Whenever there is surplus stock, whether it is Rhug’s award-winning organic meat from the farm or items in the farm shop, Lord Newborough is always keen for local charities and residents to benefit.
Lord Newborough, Owner of Rhug Estate, said, “I am pleased that we have found some good local causes to support once again. I believe something positive should always come out of our business having surplus stock.”
A generous donation of Rhug organic Chicken has been donated to the Old Vicarage Care Home in Llangollen. Bethan Mascarenhas, the owner of the Old Vicarage Care Home said, “Thanks to Lord Newborough and the staff at Rhug Estate for their generous donation and for a lovely warm welcome when we visited. The chicken was put to good use in lots of delicious recipes by our cooks. We loved seeing the estate and hearing all about its history and values. It is great to have local ingredients on our menu, especially when they are shared with the likes of Raffles in Singapore! It was a real treat for our residents.”
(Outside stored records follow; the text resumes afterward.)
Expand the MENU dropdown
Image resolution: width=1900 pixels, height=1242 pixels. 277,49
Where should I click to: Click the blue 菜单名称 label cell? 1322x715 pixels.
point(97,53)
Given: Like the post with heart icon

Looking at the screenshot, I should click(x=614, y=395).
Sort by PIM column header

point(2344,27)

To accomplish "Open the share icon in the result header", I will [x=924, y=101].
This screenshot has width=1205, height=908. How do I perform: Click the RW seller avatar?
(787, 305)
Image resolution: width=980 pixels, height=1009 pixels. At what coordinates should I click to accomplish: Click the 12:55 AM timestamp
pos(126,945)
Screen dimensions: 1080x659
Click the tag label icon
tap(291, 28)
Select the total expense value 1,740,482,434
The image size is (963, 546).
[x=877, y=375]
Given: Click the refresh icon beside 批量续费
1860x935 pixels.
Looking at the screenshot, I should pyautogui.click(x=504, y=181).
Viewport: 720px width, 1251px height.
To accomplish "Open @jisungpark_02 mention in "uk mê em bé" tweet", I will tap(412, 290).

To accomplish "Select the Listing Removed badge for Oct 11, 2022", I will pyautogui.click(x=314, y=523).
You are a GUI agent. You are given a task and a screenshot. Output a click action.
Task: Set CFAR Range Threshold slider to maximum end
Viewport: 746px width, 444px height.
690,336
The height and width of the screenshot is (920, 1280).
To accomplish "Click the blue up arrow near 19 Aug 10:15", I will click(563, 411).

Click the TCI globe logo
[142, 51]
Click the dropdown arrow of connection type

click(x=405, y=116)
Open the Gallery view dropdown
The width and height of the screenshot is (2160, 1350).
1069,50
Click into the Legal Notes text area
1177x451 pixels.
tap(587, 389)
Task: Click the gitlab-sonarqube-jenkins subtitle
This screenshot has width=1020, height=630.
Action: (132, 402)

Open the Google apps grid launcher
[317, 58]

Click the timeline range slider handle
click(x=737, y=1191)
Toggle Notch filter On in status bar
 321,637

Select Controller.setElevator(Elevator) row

Rhug’s chickens are slow maturing birds that free range on organic pastures for 12 to 16 weeks – that is more than double the amount of time a standard supermarket chicken lives on farm. Rhug Estate saw a surge in online customers when the pandemic hit in 2020. Rhug’s award winning organic chicken was out of stock for a number of weeks but is now available to buy from the farm shop and from the website: www.rhug.co.uk/shop and customers can have them delivered direct to their door if they live on mainland UK.
At the heart of Rhug Estate is Lord Newborough’s commitment to an organic lifestyle. Rhug farm is self-contained and a true ‘field to plate’ operation applying the highest standard of sustainability. Rhug is renowned for producing the highest quality meat: beef, lamb, chickens, geese, and turkeys. Lord Newborough puts this down to organic farming methods which embrace the highest animal welfare standards; by not routinely injecting or drenching animals, and handling them all the time, this helps to minimise stress and a happy animal produces the best quality of meat.
The picture is of Bethan Mascarenhas and residents of the Old Vicarage Care Home during their recent visit to Rhug Estate.